» EXERCISE
Pictures should be excluded; otherwise, copy every entry exactly.

» Pixel coordinate grounding data
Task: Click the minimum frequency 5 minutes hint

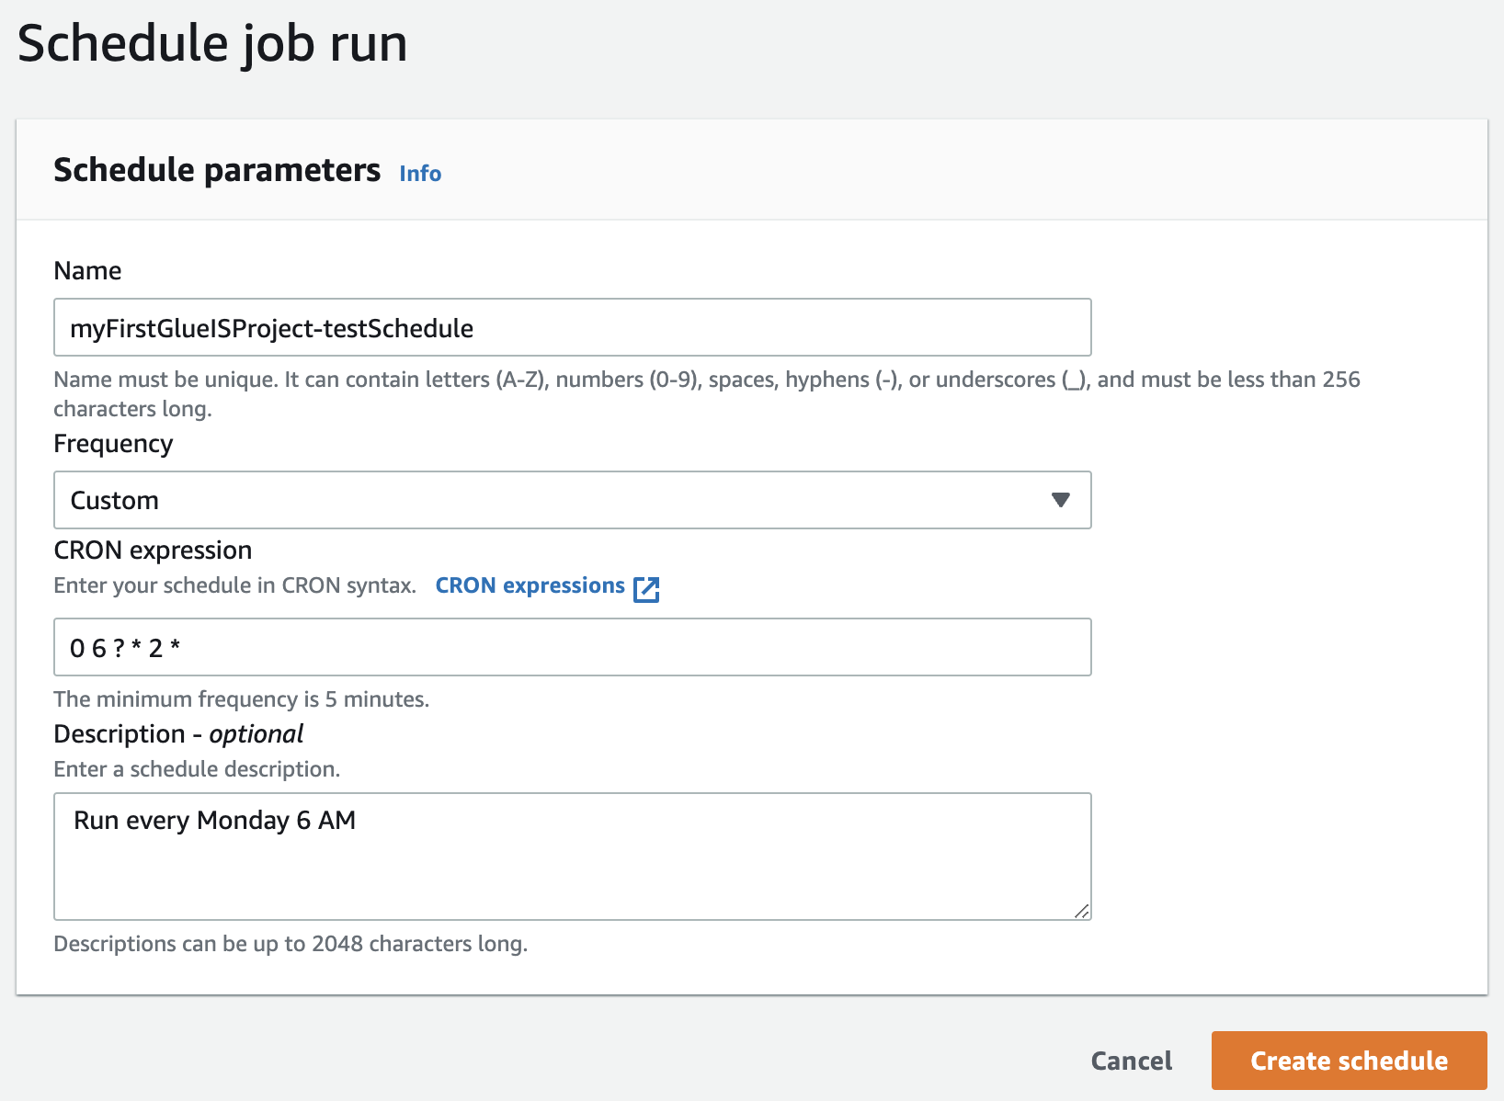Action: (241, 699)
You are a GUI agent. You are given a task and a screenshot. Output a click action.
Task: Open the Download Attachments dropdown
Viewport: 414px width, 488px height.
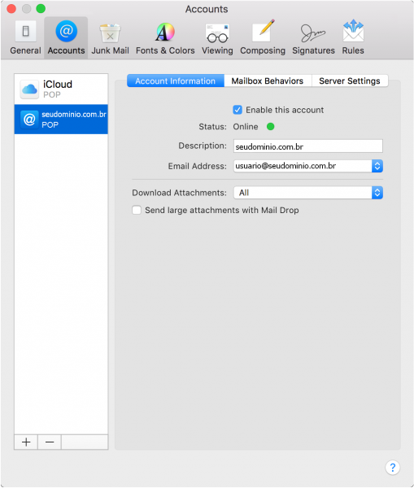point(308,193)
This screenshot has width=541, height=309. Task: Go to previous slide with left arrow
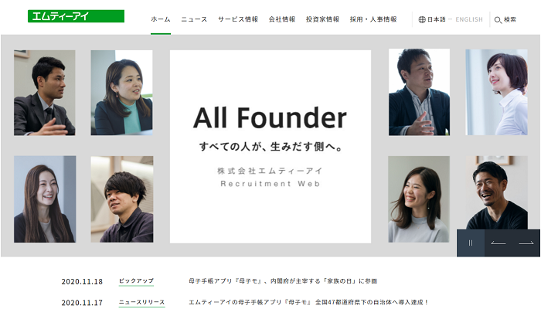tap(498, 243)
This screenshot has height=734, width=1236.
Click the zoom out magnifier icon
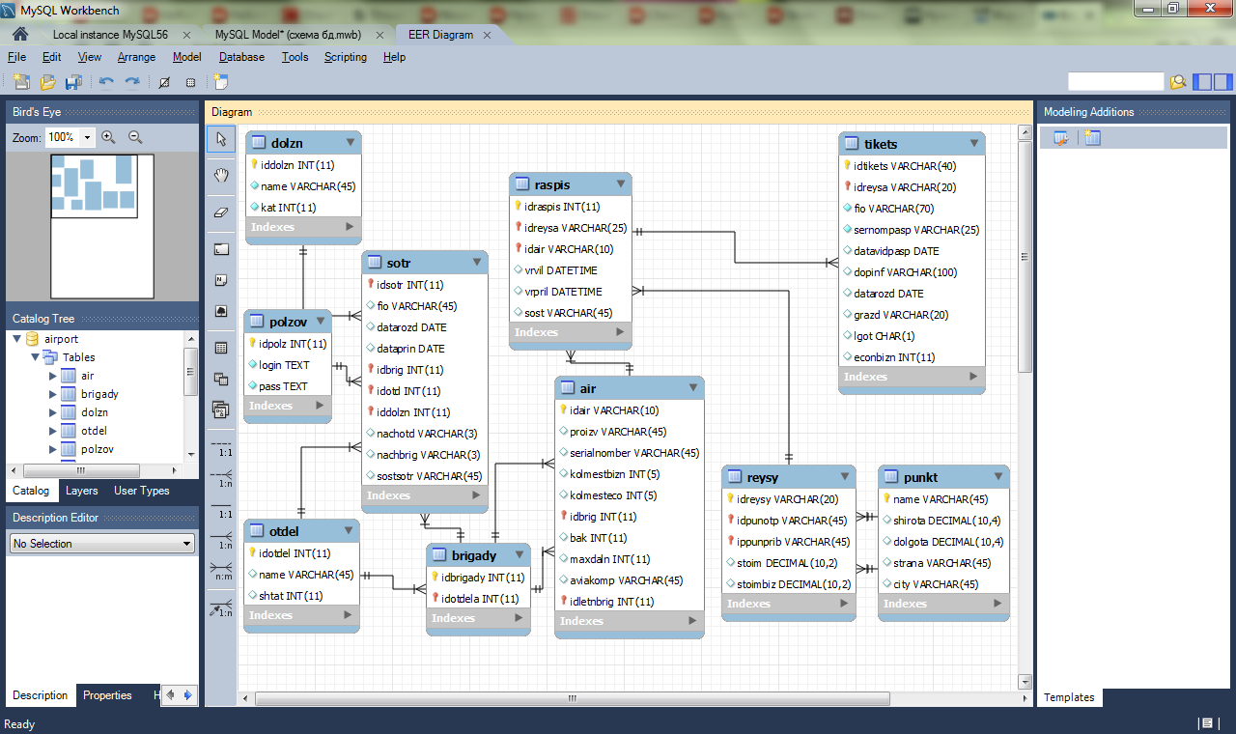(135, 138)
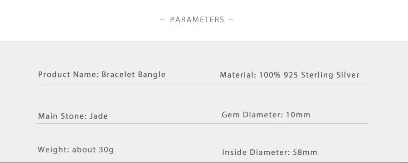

» RESPONSE TO THE EXERCISE
Task: Click the minimum frequency 5 minutes hint

Action: (241, 699)
You are a GUI agent. You are given a task and a screenshot. Output a click action.
Task: Open the Download Attachments dropdown
Viewport: 414px width, 488px height.
point(308,193)
This screenshot has width=541, height=309. Task: Go to previous slide with left arrow
tap(498, 243)
This screenshot has height=734, width=1236.
Click the zoom out magnifier icon
(135, 138)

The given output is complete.